Wonder Bra

Emily Dalnodar

Was she born with them? Are they fakes? Or could it be something else? Something like — the Wonder Bra.
Modern miracle of the 1990s, the Wonder Bra has found its way under America’s blouse and America likes it.
Finally, women who were the butt of lame junior high and high school jokes (“Why are you a sailor’s delight? Because you have a sunken chest.”) can slip on a pair of boobs each morning before heading outside.
Of course, everyone knows that the size of a woman’s chest determines her worth in this highly intelligent, corporately structured world, so leave it to the genius of Wonder Bra to give women a confidence boost where they need it the most.
Why, just think of the possibilities with this baby. The job interview: Two women apply for a job; both are intelligent, personable, and have great resumes — almost no difference at all. Ah, but one has a great chest — thanks to the Wonder Bra — and she gets the job.
The bar: A woman is with her friends and after a couple drinks they all start to dance. The music is loud, the dance floor is crowded and a guy has spotted the Wonder Bra-clad lady. He tries to cop a feel.
Now, while normally the woman would respond with a swift slap to his face, he gets a handful of padding and the woman, protected by this false facade of fluff, doesn’t feel a thing — everyone’s happy.
The good vibes just keep on flowing when sporting a Wonder Bra. But what happens when the trusty Wonder Bra is in the wash and the only support available is the tired old under-wire from the ’80s?
Forced to go out in public in their retired 32 A-B cup, women in this predicament might face a barrage of odd chest stares (as opposed to the welcomed ones) at work, in class or in the bar.
Or what happens when a man, after months of eager anticipation, gets into the bedroom for his first glimpse of his lady’s shapely, perky breasts, and sees in their place a flat barren wasteland (a tumbleweed blows across).
“I wonder’ where her chest went?” the masses ask themselves.
This can be a problem, ladies. What to do?
While there is no sure-fire solution to post-wonderdom, some quick thinking can suffice.
Instant boobs in the wash? Wear a baggy shirt or sweater instead. Does a new boyfriend want to see the goods? Dump him — the jerk! Someone asks why they don’t bounce like normal boobs? Tell em they’re taped down and to back the hell off.

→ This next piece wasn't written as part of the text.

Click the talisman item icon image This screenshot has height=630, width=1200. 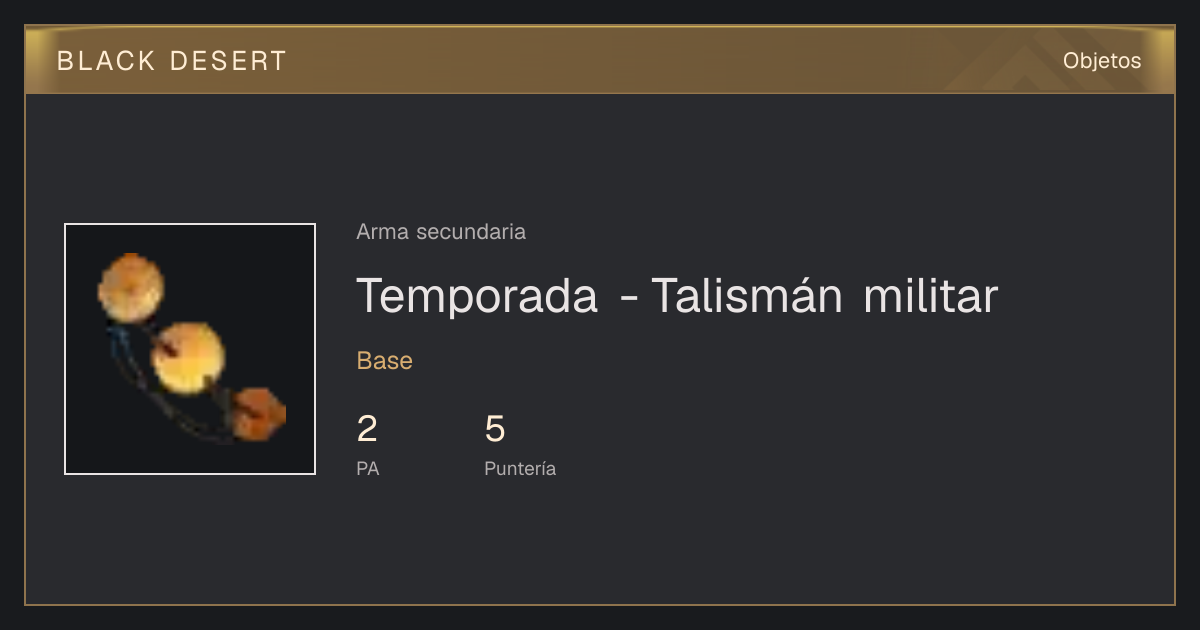[190, 349]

Maybe one day, the Wonder Bra will turn into Wonder Shirts, Wonder Tank Tops and Wonder Dresses. All with built-in breasts, reminiscent of the built-in shoulder pads of the ’80s.

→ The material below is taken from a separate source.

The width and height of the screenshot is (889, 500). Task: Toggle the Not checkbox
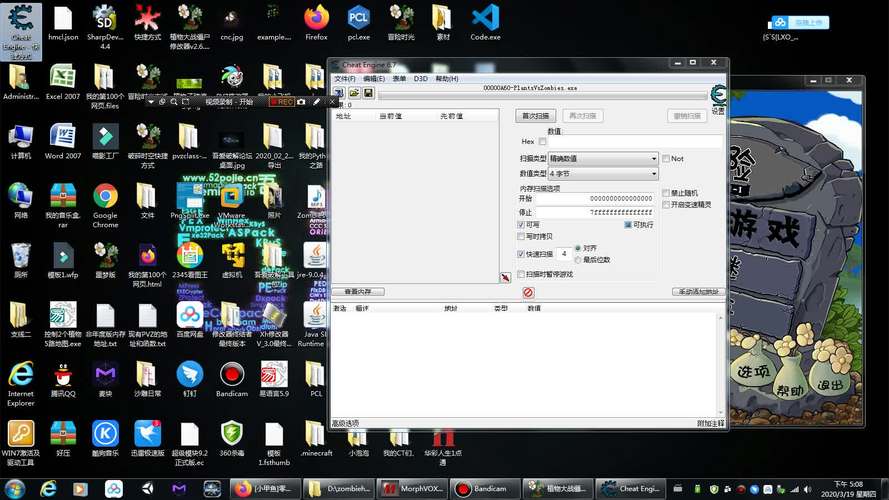666,158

And maybe one day the human race will evolve to a point where appearance won’t matter so much anymore. Men and women will judge each other on love, kindness and intelligence.
But until then, there is the Wonder Bra — cheap, easy, portable boobs.
Finally, someone understands the plight of the flat-chested woman in a curvy kind of world. Thank you, Wonder Bra, thank you.